# Questions about 211k, 222K & 622



## SatFan57 (Feb 20, 2010)

Since the 211K receiver has 1 tuner and you can't record with an EHD one program while watching another, does anybody know if the 222k will have the EHD feature someday? Has anyone heard anything concerning the 222k?

How good is the 211K? How good is the 622/DVR? I appreciate your thoughts, specially if your a user of one of these models.

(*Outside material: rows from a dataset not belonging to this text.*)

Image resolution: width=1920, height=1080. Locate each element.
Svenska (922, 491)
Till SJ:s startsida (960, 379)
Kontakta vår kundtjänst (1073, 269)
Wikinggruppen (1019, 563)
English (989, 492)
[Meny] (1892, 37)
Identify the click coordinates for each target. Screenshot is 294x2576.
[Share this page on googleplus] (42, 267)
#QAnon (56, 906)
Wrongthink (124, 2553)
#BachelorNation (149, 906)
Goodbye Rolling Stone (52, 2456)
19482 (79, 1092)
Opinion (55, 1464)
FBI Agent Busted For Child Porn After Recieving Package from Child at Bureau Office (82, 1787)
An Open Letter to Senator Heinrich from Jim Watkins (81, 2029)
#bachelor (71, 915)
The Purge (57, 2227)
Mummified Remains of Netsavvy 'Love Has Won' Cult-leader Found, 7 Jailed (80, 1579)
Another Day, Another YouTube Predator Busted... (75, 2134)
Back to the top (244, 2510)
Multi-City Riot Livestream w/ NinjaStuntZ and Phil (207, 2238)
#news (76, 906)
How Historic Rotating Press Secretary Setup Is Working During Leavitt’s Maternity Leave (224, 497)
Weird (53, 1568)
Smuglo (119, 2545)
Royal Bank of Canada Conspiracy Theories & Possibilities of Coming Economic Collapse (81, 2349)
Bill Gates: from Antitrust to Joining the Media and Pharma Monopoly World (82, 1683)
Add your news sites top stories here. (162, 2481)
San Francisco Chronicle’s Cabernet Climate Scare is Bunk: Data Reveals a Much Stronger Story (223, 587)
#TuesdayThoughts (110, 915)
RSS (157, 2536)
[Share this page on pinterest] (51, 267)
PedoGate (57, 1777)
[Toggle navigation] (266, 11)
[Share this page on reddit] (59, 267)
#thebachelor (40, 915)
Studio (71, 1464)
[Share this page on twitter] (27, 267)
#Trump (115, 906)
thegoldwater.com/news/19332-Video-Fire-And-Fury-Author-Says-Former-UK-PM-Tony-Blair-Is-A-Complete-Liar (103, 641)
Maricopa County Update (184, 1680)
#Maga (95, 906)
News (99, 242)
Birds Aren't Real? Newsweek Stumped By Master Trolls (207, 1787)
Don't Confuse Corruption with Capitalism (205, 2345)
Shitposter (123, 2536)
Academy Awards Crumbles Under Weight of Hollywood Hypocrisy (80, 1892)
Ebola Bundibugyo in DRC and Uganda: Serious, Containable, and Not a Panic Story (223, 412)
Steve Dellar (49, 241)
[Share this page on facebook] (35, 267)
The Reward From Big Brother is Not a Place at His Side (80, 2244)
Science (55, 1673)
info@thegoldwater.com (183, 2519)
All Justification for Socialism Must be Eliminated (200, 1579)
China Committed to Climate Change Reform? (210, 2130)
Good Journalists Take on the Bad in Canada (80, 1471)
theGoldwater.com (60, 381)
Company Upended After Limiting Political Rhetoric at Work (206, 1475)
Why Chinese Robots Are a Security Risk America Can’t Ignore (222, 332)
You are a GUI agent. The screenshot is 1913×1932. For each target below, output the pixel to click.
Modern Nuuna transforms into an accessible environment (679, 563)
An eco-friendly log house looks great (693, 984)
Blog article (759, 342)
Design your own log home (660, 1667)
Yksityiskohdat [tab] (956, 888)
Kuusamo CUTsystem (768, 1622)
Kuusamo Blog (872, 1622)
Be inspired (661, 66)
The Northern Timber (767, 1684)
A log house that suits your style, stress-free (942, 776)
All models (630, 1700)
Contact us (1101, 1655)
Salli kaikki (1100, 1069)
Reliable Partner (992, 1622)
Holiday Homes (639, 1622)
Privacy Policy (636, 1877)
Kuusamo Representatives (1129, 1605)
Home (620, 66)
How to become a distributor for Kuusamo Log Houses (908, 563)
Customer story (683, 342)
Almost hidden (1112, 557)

Thanks.


----------



## RickDee (May 23, 2006)

http://www.dbstalk.com/showthread.php?t=147610


----------



## larkor (Jul 13, 2007)

SatFan57 said:


> Since the 211K receiver has 1 tuner and you can't record with an EHD one program while watching another, does anybody know if the 222k will have the EHD feature someday? Has anyone heard anything concerning the 222k?
> 
> How good is the 211K? How good is the 622/DVR? I appreciate your thoughts, specially if your a user of one of these models. Thanks.


With an EHD connected and an OTA antenna my 211K is a 2 tuner receiver. I have many times recorded 2 programs at once (1 OTA and 1 off the satellite) while watching a previously recorded program. I'm quite happy with the 211K. The picture sometimes freezes but lately that is no more than a weekly occurrence.


----------